I would appreciate a clarification on what could have gone wrong. Thanks

dathath commented 5 years ago

I believe that the evaluation here is problematic. If it's not an adversarial example, it's quite possible that it won't be detected. Can you look at the samples that actually changed label and try to detect them? Looking at samples that were randomly perturbed to a small extent isn't a meaningful evaluation in my opinion.

Perhaps you could start with PGD or FGSM. CW can take a few iterations to converge.

But to re-state my previous comment, if the samples are not adversarial, then it's not easier to detect them -- It's much harder on the contrary. If you set iterations to 1, the AUC-ROC would drop even more. And if you set iterations to 0, the AUC-ROC would drop to ~0.5.

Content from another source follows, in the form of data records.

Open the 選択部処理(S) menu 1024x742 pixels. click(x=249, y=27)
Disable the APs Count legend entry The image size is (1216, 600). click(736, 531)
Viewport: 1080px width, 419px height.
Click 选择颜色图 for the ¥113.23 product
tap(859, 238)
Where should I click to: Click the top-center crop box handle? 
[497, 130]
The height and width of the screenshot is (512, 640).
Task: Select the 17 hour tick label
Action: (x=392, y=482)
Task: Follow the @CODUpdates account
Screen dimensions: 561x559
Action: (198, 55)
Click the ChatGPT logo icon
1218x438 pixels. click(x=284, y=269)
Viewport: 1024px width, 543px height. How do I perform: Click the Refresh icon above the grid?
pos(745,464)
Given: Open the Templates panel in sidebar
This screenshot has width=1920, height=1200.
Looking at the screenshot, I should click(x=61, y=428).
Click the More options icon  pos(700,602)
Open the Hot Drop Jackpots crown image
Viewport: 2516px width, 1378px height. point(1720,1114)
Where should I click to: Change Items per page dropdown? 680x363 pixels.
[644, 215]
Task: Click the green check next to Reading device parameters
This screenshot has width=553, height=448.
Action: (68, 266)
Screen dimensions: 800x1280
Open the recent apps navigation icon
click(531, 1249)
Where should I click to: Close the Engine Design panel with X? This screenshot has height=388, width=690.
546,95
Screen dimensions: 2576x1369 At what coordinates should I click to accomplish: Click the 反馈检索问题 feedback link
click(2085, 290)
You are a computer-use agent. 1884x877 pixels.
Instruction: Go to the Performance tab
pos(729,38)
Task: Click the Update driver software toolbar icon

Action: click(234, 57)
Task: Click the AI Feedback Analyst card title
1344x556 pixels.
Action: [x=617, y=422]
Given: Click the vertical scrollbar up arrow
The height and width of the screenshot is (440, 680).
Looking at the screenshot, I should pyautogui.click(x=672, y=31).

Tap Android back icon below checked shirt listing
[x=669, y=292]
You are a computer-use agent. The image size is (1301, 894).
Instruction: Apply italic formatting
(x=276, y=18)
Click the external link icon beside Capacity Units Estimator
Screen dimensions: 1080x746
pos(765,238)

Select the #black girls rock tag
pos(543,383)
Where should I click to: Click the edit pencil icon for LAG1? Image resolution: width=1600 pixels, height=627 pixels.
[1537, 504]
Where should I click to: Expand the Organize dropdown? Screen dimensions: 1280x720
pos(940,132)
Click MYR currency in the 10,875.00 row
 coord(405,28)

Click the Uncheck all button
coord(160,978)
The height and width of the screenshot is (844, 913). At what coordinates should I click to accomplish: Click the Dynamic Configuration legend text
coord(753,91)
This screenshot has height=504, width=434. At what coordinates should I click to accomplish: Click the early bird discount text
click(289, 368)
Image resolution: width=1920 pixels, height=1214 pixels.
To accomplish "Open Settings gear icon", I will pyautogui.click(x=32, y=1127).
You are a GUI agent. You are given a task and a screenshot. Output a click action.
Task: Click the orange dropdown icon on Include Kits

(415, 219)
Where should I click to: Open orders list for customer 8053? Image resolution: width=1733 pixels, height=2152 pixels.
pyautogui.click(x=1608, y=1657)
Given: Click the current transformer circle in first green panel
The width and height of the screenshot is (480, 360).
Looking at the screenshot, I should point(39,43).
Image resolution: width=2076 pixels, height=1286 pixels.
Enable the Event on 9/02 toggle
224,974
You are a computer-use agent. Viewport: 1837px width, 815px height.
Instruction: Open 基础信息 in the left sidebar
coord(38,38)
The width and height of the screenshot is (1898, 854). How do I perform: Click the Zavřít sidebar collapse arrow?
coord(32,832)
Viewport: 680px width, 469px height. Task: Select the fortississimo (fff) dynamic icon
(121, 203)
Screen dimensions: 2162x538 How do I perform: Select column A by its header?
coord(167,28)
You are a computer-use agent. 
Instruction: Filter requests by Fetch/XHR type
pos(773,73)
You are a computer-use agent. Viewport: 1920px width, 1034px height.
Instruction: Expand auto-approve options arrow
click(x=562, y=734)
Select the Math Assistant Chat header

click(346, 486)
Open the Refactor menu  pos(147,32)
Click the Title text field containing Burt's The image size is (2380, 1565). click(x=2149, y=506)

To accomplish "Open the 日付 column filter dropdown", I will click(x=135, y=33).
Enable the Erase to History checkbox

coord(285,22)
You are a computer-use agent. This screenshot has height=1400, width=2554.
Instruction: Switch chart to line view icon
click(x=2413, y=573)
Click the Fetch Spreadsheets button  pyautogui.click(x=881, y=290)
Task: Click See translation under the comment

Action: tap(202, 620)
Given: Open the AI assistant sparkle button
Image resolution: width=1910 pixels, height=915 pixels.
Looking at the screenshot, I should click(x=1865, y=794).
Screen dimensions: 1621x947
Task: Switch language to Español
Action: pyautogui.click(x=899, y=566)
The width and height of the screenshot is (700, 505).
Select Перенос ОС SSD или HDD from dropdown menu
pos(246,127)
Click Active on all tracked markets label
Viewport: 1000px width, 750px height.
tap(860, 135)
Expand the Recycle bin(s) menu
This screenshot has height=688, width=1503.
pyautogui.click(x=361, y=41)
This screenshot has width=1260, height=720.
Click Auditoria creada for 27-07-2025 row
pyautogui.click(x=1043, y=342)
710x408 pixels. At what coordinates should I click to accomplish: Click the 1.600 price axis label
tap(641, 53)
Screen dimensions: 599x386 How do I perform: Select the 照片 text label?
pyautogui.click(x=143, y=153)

dathath commented 5 years ago

I found the issue that is related to 14 samples -- https://github.com/StephanZheng/neural-fingerprinting/blob/master/cifar/custom_datasets.py. Can you update the last line appropriately as the length of your dataset? I can make the change sometime if you can't figure it out.

dathath commented 5 years ago

Closed because of no activity. Feel free to reopen if you still can't reproduce based on my suggestions.